Потерпев катастрофу на службе у Романовых, Отрепьев поразительно быстро приспособился к новым условиям жизни. Случайно попав в монашескую среду, он заметно выделялся в ней. Юному честолюбцу помогли выдвинуться не подвиги аскетизма, а необыкновенная восприимчивость натуры. В течение месяцев Григорий усваивал то, на что другие тратили жизнь. Церковники сразу оценили живой ум и литературные способности Отрепьева. Но было в этом юноше и еще что-то, что притягивало к нему и подчиняло других людей. Служка у деда Замятии, келейник чудовского архимандрита и, наконец, придворный патриарха! Надо было обладать незаурядными качествами, чтобы сделать такую выдающуюся карьеру в течение всего одного года. Однако Отрепьев очень спешил, должно быть чувствуя, что ему суждено прожить совсем недолгую жизнь…

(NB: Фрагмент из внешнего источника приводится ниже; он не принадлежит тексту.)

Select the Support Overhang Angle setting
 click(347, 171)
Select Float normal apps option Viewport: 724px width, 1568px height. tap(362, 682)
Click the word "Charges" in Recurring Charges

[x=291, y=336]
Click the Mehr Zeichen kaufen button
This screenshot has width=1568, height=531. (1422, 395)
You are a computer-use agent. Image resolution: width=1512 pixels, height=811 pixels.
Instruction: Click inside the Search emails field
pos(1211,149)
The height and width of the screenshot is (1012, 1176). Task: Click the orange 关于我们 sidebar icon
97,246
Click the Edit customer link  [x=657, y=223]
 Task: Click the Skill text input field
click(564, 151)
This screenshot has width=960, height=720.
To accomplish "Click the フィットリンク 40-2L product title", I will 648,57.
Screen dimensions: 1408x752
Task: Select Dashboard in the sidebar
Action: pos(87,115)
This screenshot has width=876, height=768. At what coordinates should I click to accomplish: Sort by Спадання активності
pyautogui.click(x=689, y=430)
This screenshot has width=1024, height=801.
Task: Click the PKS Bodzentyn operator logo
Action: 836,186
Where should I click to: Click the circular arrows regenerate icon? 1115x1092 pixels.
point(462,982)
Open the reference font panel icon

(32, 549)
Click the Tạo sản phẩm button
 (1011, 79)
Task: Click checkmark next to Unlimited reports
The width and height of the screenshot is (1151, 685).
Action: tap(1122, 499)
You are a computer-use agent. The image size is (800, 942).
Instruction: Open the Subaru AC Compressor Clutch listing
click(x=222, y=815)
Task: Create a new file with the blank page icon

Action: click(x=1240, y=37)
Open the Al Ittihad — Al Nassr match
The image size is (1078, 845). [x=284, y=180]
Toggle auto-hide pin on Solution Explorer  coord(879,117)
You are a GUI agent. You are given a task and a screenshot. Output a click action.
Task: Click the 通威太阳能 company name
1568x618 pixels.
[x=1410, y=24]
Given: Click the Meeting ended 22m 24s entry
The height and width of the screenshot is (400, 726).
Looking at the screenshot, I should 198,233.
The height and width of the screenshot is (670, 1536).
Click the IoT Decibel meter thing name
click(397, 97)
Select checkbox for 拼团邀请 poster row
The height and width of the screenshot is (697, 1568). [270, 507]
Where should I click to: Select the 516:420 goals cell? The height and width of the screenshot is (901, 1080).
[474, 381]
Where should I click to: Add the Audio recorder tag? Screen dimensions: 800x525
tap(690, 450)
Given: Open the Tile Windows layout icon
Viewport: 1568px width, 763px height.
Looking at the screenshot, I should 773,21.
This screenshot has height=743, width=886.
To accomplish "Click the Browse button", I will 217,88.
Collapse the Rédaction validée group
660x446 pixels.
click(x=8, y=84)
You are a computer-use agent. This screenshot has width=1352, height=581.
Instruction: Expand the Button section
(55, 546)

При царе Борисе Посольский приказ пустил в ход версию, будто Отрепьев бежал от патриарха после того, как прослыл еретиком. Юшка отверг родительский авторитет, восстал против самого бога, впал в «чернокнижье, и призыване духов нечистых и отъреченья от бога у него выняли». В наказание патриарх со всем вселенским собором «по правилам святых отцов и по соборному уложению приговорили сослати (Отрепьева)… на Белое озеро в заточенье на смерть».
Московские власти адресовали подобные заявления польскому двору. Они старались доказать, что Отрепьев был осужден судом. Это давало им повод требовать от поляков выдачи беглого преступника.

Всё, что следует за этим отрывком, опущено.